Only an exact copy of the entries will serve as the answer.

####################

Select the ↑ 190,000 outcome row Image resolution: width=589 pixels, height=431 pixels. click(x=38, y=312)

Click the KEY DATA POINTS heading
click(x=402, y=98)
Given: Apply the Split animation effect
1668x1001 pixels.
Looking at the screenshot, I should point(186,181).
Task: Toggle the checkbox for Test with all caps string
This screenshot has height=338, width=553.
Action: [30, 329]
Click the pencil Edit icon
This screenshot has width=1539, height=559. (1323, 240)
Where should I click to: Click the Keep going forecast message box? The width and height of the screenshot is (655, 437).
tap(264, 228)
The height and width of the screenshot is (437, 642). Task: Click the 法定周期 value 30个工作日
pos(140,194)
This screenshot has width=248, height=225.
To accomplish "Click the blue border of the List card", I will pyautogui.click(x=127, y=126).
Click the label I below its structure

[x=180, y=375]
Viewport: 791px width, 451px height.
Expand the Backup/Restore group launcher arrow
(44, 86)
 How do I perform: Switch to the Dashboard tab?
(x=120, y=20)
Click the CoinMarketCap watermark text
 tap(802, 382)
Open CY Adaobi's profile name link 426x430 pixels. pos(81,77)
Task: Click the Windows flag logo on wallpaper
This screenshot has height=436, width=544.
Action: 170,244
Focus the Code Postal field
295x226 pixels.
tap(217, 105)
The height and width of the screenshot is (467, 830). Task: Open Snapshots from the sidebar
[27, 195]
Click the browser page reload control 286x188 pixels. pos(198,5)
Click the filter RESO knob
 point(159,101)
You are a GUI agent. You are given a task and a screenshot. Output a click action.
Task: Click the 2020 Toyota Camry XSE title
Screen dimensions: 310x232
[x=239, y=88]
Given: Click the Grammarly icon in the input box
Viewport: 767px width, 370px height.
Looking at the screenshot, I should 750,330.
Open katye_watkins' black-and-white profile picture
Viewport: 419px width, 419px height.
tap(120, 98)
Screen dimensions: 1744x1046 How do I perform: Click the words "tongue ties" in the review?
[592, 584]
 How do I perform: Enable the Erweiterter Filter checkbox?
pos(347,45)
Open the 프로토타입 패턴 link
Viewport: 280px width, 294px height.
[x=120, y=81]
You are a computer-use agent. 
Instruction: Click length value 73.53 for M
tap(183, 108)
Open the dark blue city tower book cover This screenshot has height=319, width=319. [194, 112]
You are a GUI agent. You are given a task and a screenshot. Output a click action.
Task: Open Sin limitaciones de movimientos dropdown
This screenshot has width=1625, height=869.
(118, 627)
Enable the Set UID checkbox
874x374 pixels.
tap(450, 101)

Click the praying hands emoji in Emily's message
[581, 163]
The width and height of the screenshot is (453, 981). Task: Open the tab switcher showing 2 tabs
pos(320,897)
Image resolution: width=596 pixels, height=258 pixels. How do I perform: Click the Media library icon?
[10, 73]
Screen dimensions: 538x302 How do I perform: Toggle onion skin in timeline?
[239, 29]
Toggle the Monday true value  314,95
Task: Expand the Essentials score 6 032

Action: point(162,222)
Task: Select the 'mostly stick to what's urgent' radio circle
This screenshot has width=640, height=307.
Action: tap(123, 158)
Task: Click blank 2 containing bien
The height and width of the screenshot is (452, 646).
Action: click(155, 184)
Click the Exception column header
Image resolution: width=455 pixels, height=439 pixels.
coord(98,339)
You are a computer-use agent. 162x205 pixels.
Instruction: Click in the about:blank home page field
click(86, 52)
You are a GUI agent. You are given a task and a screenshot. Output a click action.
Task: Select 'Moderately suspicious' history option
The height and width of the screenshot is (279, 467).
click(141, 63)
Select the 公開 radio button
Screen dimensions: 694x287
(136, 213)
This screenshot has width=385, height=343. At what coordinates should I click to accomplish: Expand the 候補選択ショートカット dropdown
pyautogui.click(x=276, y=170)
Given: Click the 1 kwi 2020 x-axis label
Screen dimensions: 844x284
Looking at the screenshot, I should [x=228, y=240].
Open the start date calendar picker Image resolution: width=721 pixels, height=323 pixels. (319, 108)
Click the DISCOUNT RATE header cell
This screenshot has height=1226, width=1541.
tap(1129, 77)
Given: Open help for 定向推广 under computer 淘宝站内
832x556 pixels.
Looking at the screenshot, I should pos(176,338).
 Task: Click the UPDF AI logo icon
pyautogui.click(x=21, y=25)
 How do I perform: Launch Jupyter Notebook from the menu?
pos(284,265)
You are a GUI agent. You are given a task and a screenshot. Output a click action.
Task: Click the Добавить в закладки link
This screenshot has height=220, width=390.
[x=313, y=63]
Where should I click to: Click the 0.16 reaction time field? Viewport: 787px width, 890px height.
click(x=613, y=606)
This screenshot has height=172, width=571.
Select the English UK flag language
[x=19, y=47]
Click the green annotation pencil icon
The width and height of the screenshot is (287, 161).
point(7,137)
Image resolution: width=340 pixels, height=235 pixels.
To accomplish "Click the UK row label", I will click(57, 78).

####################

§ Answer space
Select the ↑ 190,000 outcome row Image resolution: width=589 pixels, height=431 pixels. click(x=38, y=312)

Click the KEY DATA POINTS heading
click(x=402, y=98)
Given: Apply the Split animation effect
1668x1001 pixels.
Looking at the screenshot, I should point(186,181).
Task: Toggle the checkbox for Test with all caps string
This screenshot has height=338, width=553.
Action: [30, 329]
Click the pencil Edit icon
This screenshot has width=1539, height=559. (1323, 240)
Where should I click to: Click the Keep going forecast message box? The width and height of the screenshot is (655, 437).
tap(264, 228)
The height and width of the screenshot is (437, 642). Task: Click the 法定周期 value 30个工作日
pos(140,194)
This screenshot has width=248, height=225.
To accomplish "Click the blue border of the List card", I will pyautogui.click(x=127, y=126).
Click the label I below its structure

[x=180, y=375]
Viewport: 791px width, 451px height.
Expand the Backup/Restore group launcher arrow
(44, 86)
 How do I perform: Switch to the Dashboard tab?
(x=120, y=20)
Click the CoinMarketCap watermark text
 tap(802, 382)
Open CY Adaobi's profile name link 426x430 pixels. pos(81,77)
Task: Click the Windows flag logo on wallpaper
This screenshot has height=436, width=544.
Action: 170,244
Focus the Code Postal field
295x226 pixels.
tap(217, 105)
The height and width of the screenshot is (467, 830). Task: Open Snapshots from the sidebar
[27, 195]
Click the browser page reload control 286x188 pixels. pos(198,5)
Click the filter RESO knob
 point(159,101)
You are a GUI agent. You are given a task and a screenshot. Output a click action.
Task: Click the 2020 Toyota Camry XSE title
Screen dimensions: 310x232
[x=239, y=88]
Given: Click the Grammarly icon in the input box
Viewport: 767px width, 370px height.
Looking at the screenshot, I should 750,330.
Open katye_watkins' black-and-white profile picture
Viewport: 419px width, 419px height.
tap(120, 98)
Screen dimensions: 1744x1046 How do I perform: Click the words "tongue ties" in the review?
[592, 584]
 How do I perform: Enable the Erweiterter Filter checkbox?
pos(347,45)
Open the 프로토타입 패턴 link
Viewport: 280px width, 294px height.
[x=120, y=81]
You are a computer-use agent. 
Instruction: Click length value 73.53 for M
tap(183, 108)
Open the dark blue city tower book cover This screenshot has height=319, width=319. [194, 112]
You are a GUI agent. You are given a task and a screenshot. Output a click action.
Task: Open Sin limitaciones de movimientos dropdown
This screenshot has width=1625, height=869.
(118, 627)
Enable the Set UID checkbox
874x374 pixels.
tap(450, 101)

Click the praying hands emoji in Emily's message
[581, 163]
The width and height of the screenshot is (453, 981). Task: Open the tab switcher showing 2 tabs
pos(320,897)
Image resolution: width=596 pixels, height=258 pixels. How do I perform: Click the Media library icon?
[10, 73]
Screen dimensions: 538x302 How do I perform: Toggle onion skin in timeline?
[239, 29]
Toggle the Monday true value  314,95
Task: Expand the Essentials score 6 032

Action: point(162,222)
Task: Select the 'mostly stick to what's urgent' radio circle
This screenshot has width=640, height=307.
Action: tap(123, 158)
Task: Click blank 2 containing bien
The height and width of the screenshot is (452, 646).
Action: click(155, 184)
Click the Exception column header
Image resolution: width=455 pixels, height=439 pixels.
coord(98,339)
You are a computer-use agent. 162x205 pixels.
Instruction: Click in the about:blank home page field
click(86, 52)
You are a GUI agent. You are given a task and a screenshot. Output a click action.
Task: Select 'Moderately suspicious' history option
The height and width of the screenshot is (279, 467).
click(141, 63)
Select the 公開 radio button
Screen dimensions: 694x287
(136, 213)
This screenshot has width=385, height=343. At what coordinates should I click to accomplish: Expand the 候補選択ショートカット dropdown
pyautogui.click(x=276, y=170)
Given: Click the 1 kwi 2020 x-axis label
Screen dimensions: 844x284
Looking at the screenshot, I should [x=228, y=240].
Open the start date calendar picker Image resolution: width=721 pixels, height=323 pixels. (319, 108)
Click the DISCOUNT RATE header cell
This screenshot has height=1226, width=1541.
tap(1129, 77)
Given: Open help for 定向推广 under computer 淘宝站内
832x556 pixels.
Looking at the screenshot, I should pos(176,338).
 Task: Click the UPDF AI logo icon
pyautogui.click(x=21, y=25)
 How do I perform: Launch Jupyter Notebook from the menu?
pos(284,265)
You are a GUI agent. You are given a task and a screenshot. Output a click action.
Task: Click the Добавить в закладки link
This screenshot has height=220, width=390.
[x=313, y=63]
Where should I click to: Click the 0.16 reaction time field? Viewport: 787px width, 890px height.
click(x=613, y=606)
This screenshot has height=172, width=571.
Select the English UK flag language
[x=19, y=47]
Click the green annotation pencil icon
The width and height of the screenshot is (287, 161).
point(7,137)
Image resolution: width=340 pixels, height=235 pixels.
To accomplish "Click the UK row label", I will click(57, 78).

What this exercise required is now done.